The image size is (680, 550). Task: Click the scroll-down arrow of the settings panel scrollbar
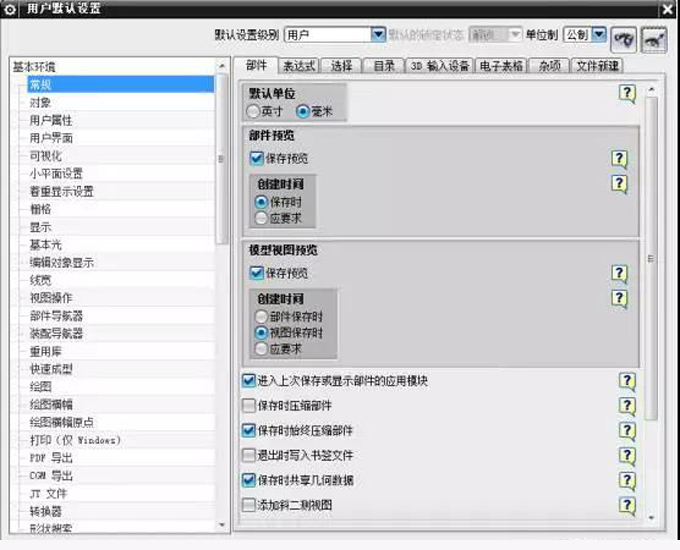652,518
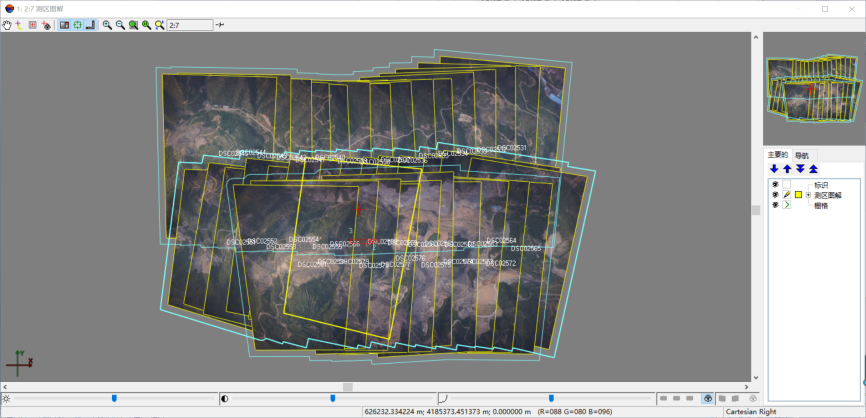The image size is (866, 418).
Task: Hide the 测区图解 layer via eye icon
Action: coord(774,195)
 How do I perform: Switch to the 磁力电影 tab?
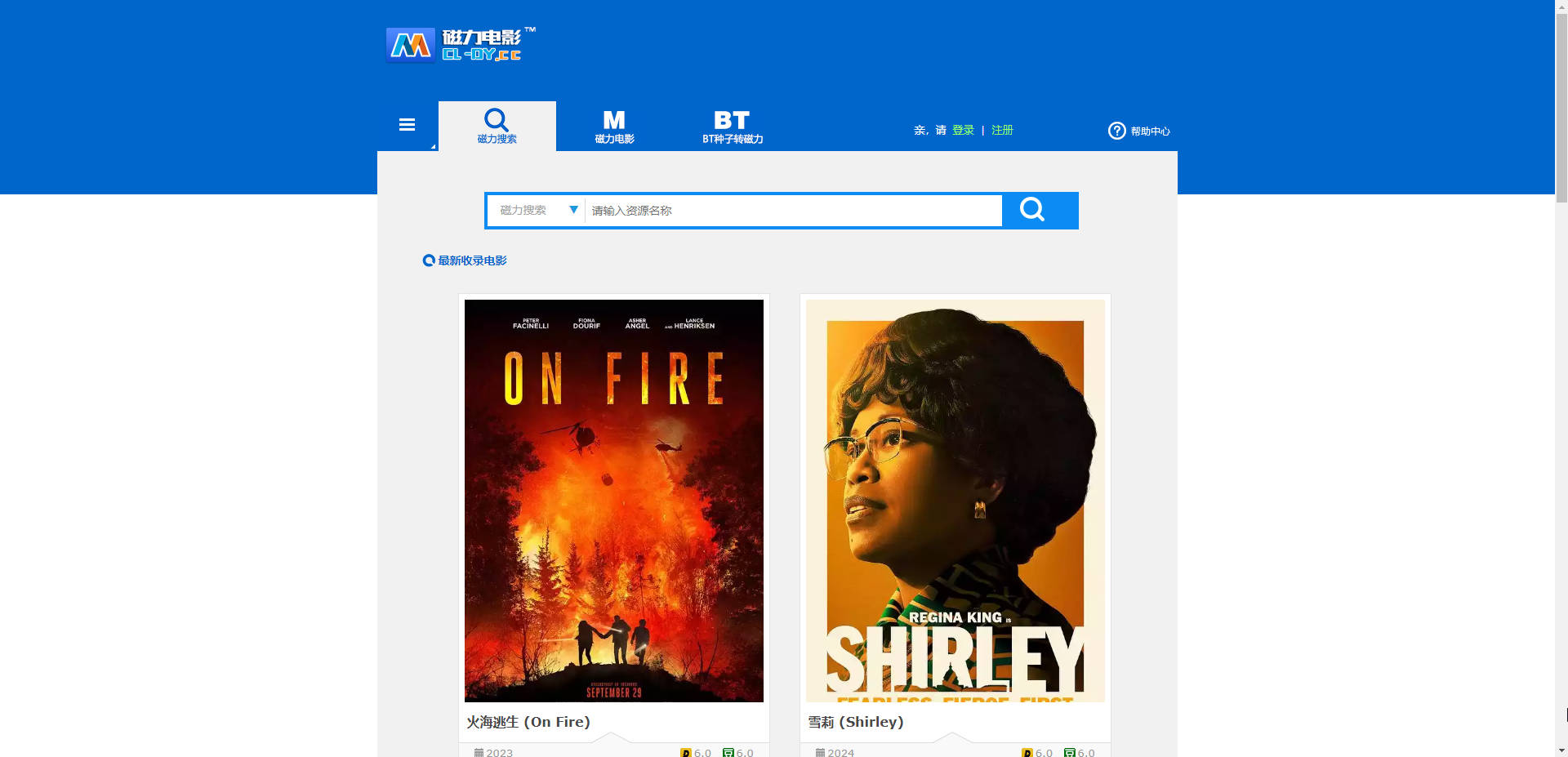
################
▶ **ACTIVITY**: The material must be restated verbatim. Its pictures must be omitted.

▶ **PROBLEM SOLUTION**:
The image size is (680, 550). Task: Click the scroll-down arrow of the settings panel scrollbar
652,518
The image size is (866, 418).
Task: Hide the 测区图解 layer via eye icon
Action: coord(774,195)
 How do I perform: Switch to the 磁力电影 tab?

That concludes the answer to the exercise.